Even if AI-generated code is 99% accurate, we still need tests for the same reason as always: catching regressions before users do.

From experience, I can usually spot missing cases during review. But while writing this down, I wanted more than instinct — I wanted a framework that is easy to explain and repeat. ISTQB definitions align well with how I already think, so I use them as the foundation.


Test Level vs Test Type

ISTQB defines test level as:

“A group of test activities that are organized and managed together.”

ISTQB defines test type as:

“A group of test activities aimed at testing specific characteristics.”

That gives me a clear way to evaluate AI-generated tests: classify by level, classify by type, then check coverage and signal.


Running Example

Feature: password reset

Expected behavior:

  • User requests reset link
  • Email is sent with token
  • Token expires
  • Token is single-use
  • Password updates
  • Old password no longer works

Low Signal vs High Signal

Low-signal test:

it "returns success" do
  post :create, params: { email: user.email }
  expect(response).to have_http_status(:ok)
end

Higher-signal test:

it "creates a single-use token and sends reset email" do
  expect {
    post :create, params: { email: user.email }
  }.to change(PasswordResetToken, :count).by(1)
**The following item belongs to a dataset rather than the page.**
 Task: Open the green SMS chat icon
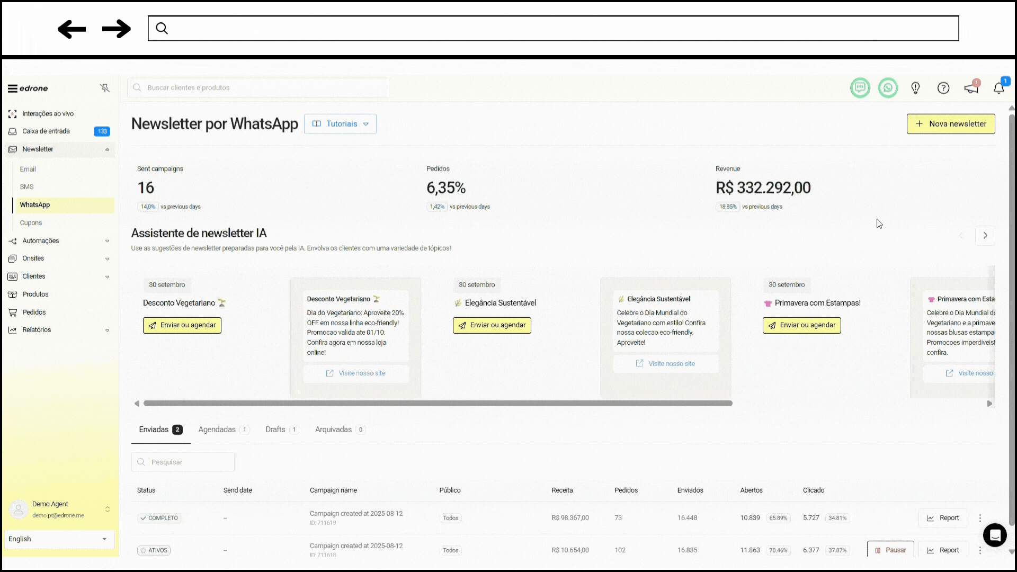tap(860, 88)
  token = PasswordResetToken.last

  expect(token.used_at).to be_nil
  expect(ActionMailer::Base.deliveries.last.to).to include(user.email)
end

The second test asserts what changed — token count, token state, email delivery — instead of only that the controller returned 200. That distinction matters when reviewing AI output: AI tends to generate the first kind because it is easier to write and harder to fail.
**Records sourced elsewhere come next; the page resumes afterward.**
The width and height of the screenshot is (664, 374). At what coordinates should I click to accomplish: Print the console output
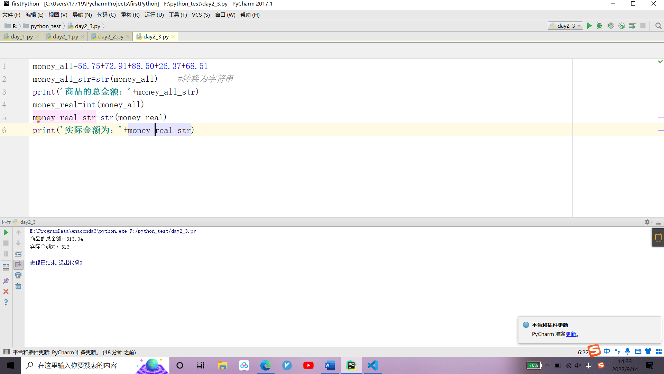pyautogui.click(x=18, y=275)
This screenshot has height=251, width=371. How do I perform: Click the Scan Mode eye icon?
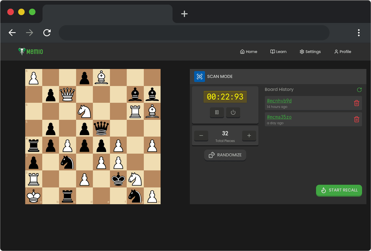point(200,77)
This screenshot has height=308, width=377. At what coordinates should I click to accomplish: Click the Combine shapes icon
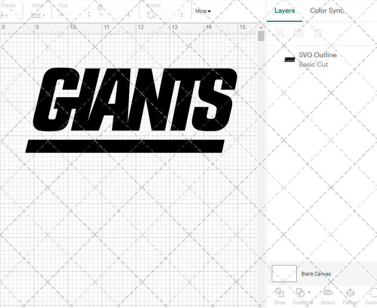pyautogui.click(x=300, y=293)
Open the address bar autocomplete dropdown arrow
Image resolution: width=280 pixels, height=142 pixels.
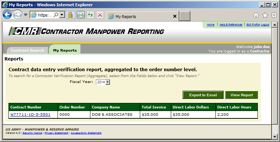pos(62,15)
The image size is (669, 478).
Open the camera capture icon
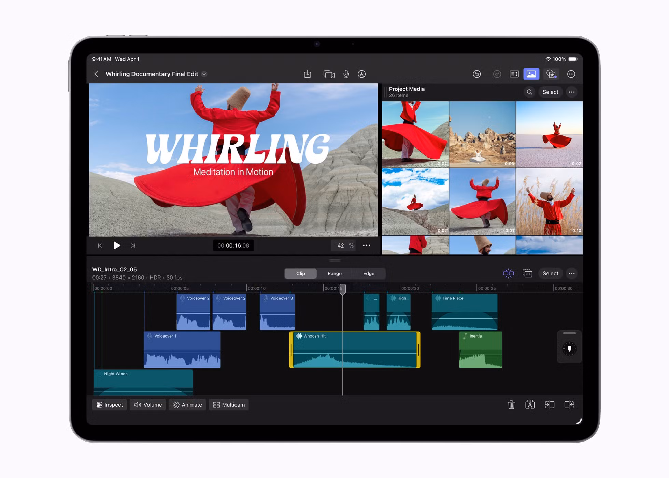pyautogui.click(x=328, y=74)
Actionable Review Algorithm

When I review a PR with AI-generated tests, I run through this sequence:

  1. Collect all new and changed tests in the PR.
  2. Classify each test by ISTQB test level.
  3. Classify each test by ISTQB test type.
  4. Map tests to Jira acceptance criteria.
  5. Cross-check requirement docs for edge cases and failure paths.
  6. Check external impact coverage:
    • API contracts
    • Downstream consumers
    • DB side effects
    • Jobs and events
    • Third-party boundaries
  7. Weight confidence:
    • Highest: system + acceptance + functional
    • Medium: integration + change-related regression
    • Lower: component-only checks
    • Lowest: smoke/startup/load-only checks
  8. Publish a short gap summary in the PR.

Scoring Example

PR contains:

  • 2 component functional tests
  • 1 component integration test
  • 1 system functional test
  • 1 acceptance regression test
  • 2 smoke checks

Initial result: Decent baseline, but incomplete if no system integration test validates the email provider failure path.

Action: Add one integration contract test and re-score.


AI Test Quality Checklist

Use this when reviewing a PR that includes AI-generated tests:

  • Tests classified by level (Component, Component Integration, System, System Integration, Acceptance)
  • Tests classified by type (Functional, Non-functional, Black-box, White-box, Change-related)
  • Jira acceptance criteria mapped to explicit assertions
  • Requirement doc edge cases and failure paths covered
  • External impact covered (API contracts, downstream consumers, jobs/events, side effects)
  • Regression protection added for changed behavior
  • High-signal vs low-signal mix summarized
  • Known gaps documented with a follow-up plan

AI helps me generate tests faster. This framework helps me trust what I ship.

Sources: